A control that checks whether a dependency has been altered, republished, or executed in an unexpected way. It is not just about code provenance. It also limits whether install-time behaviour can access identity material, workflows, or cloud-connected secrets.
Expanded Definition
Package integrity control is the set of checks that confirms a dependency has not been altered, republished, or made to run in an unexpected way. In NHI security, that matters because packages can execute install hooks, reach build pipelines, and inherit access to secrets or tokens during deployment. The term is broader than code provenance alone: provenance can tell you where a package came from, while integrity control asks whether the package you received and executed still behaves as expected and remains safe in context.
Definitions vary across vendors, but the practical NHI concern is consistent: a package can become a delivery mechanism for credential theft, workflow manipulation, or secret exfiltration. That makes package integrity control closely related to supply chain assurance, least privilege, and runtime guardrails described in the NIST Cybersecurity Framework 2.0 and NHIMG’s Ultimate Guide to NHIs — Standards. The most common misapplication is treating package signing as sufficient, which occurs when teams trust the source but do not verify post-publish behavior, install-time execution, or access to identity material.
Examples and Use Cases
Implementing package integrity control rigorously often introduces release friction, requiring organisations to weigh build speed against stronger verification of what code is allowed to execute.

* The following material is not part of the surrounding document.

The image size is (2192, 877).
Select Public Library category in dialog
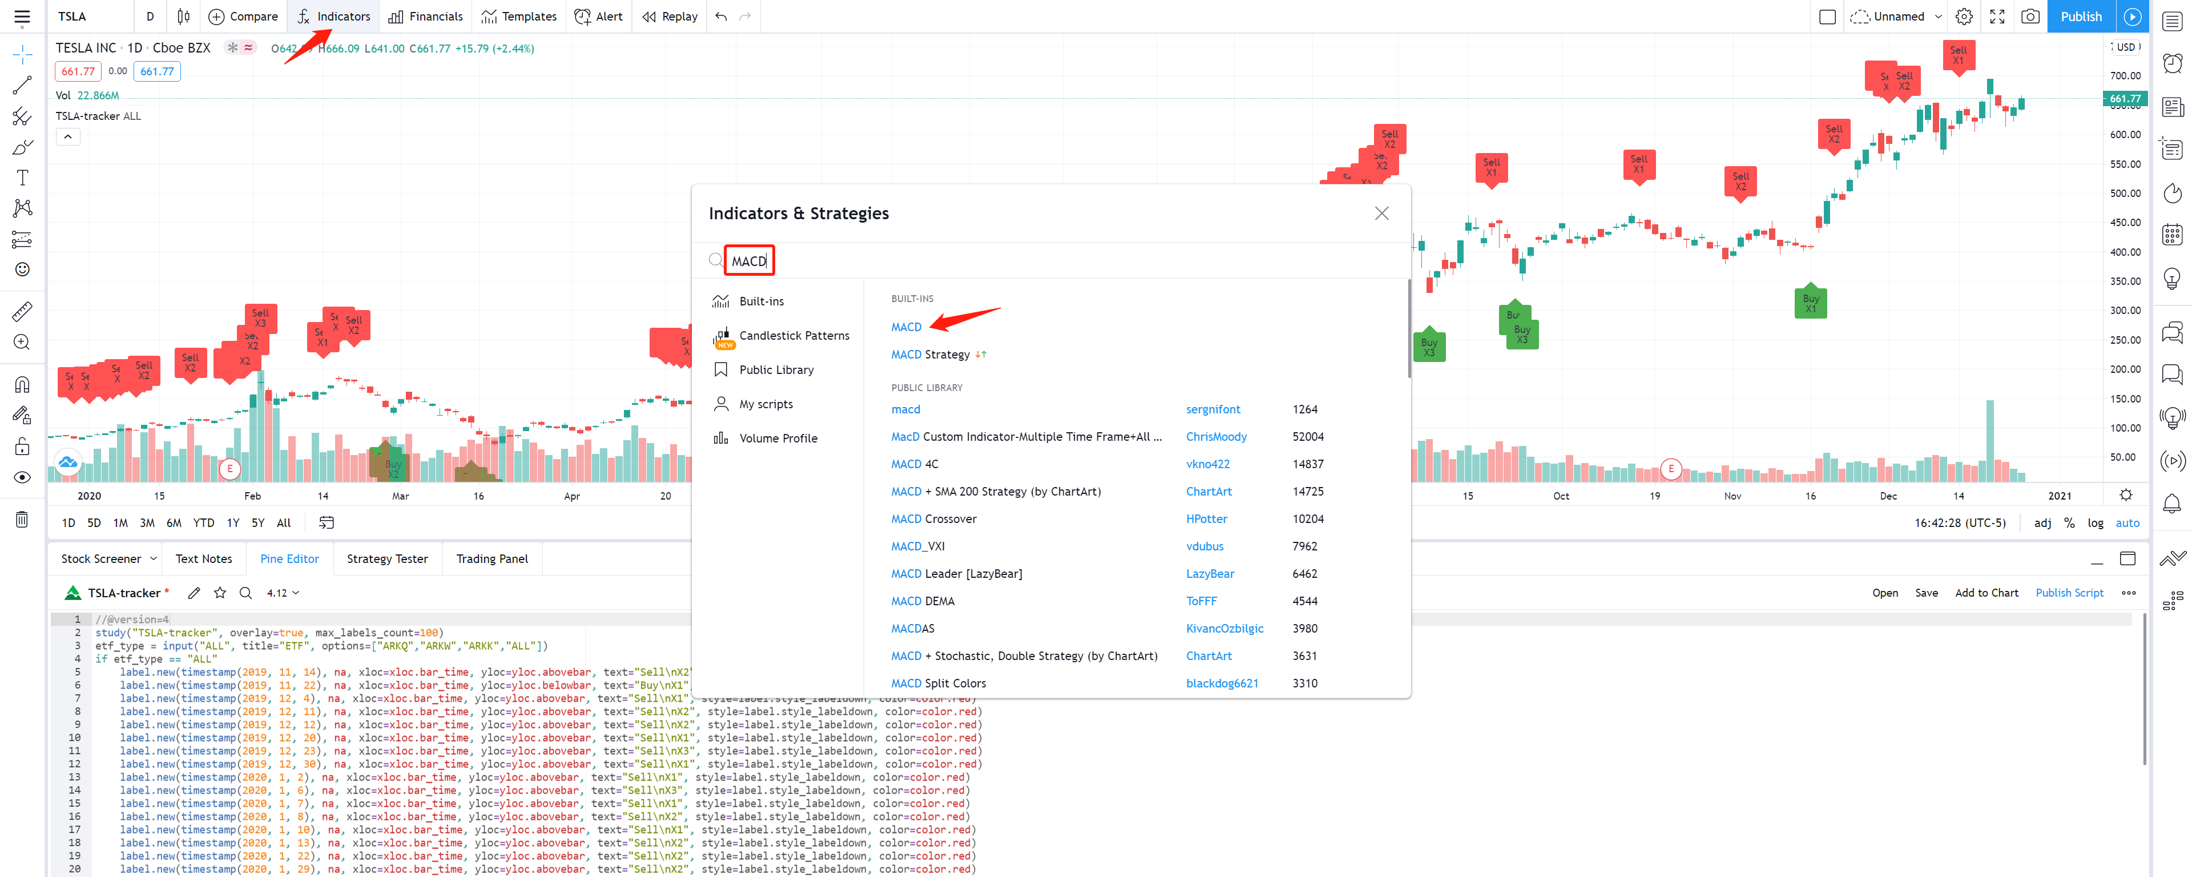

- A CI job blocks a dependency that was republished with the same name but different install scripts, preventing the package from reading environment variables containing API keys.

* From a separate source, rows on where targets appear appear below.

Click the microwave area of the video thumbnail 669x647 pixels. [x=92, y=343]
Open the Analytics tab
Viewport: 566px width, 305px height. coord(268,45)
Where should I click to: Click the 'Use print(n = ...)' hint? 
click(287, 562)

- A build pipeline validates hashes and package metadata before installation, then quarantines any dependency that attempts unexpected network calls during install.
- An engineering team reviews a compromised package incident such as the LiteLLM PyPI package breach to identify which workloads pulled the package and whether secrets were exposed.
- Security teams apply integrity checks to agent toolchains so an AI agent cannot inherit a dependency that silently expands its access to workflows, tokens, or cloud-connected secrets.
- Release engineering enforces allowlists and attestation checks alongside guidance from the NIST Cybersecurity Framework 2.0 when third-party packages are updated in production pipelines.
Why It Matters in NHI Security
Package integrity control becomes critical because NHI environments are highly exposed to dependency-driven compromise. NHIMG reports that 79% of organisations have experienced secrets leaks, and 77% of those incidents resulted in tangible damage, which shows how quickly a compromised package can turn into identity theft or cloud access abuse. In practice, the issue is not just whether code is trustworthy, but whether that code can reach service account tokens, vault lookups, CI/CD credentials, or agent instructions.
This is especially important where software supply chains feed automated systems that act with authority. A malformed or republished package can alter what an AI agent executes, what a service account can access, or how a deployment pipeline handles identity material. The same risk surface appears in broader NHI governance discussions in the Ultimate Guide to NHIs, where secret exposure and excessive privilege are recurring failure modes. Organisations typically encounter the consequence only after a dependency is compromised and credentials are already in use, at which point package integrity control becomes operationally unavoidable to address.
Standards & Framework Alignment
This section maps relevant standards and security frameworks to the operational risks and controls described in this guidance.
OWASP Non-Human Identity Top 10 address the attack and risk surface, while NIST CSF 2.0 and NIST Zero Trust (SP 800-207) set the governance and control requirements practitioners need to meet.
| Framework | Control / Reference | Relevance |
|---|---|---|
| OWASP Non-Human Identity Top 10 | NHI-06 | Covers dependency and supply-chain risks that can expose NHI secrets or alter package behavior. |
| NIST CSF 2.0 | SR-3 | Addresses software supply chain risk management for trusted software acquisition and use. |
| NIST Zero Trust (SP 800-207) | SC, AC | Zero Trust limits implicit trust in software components and their access to protected resources. |
Verify package integrity before execution and block dependencies that can reach identity material or secrets.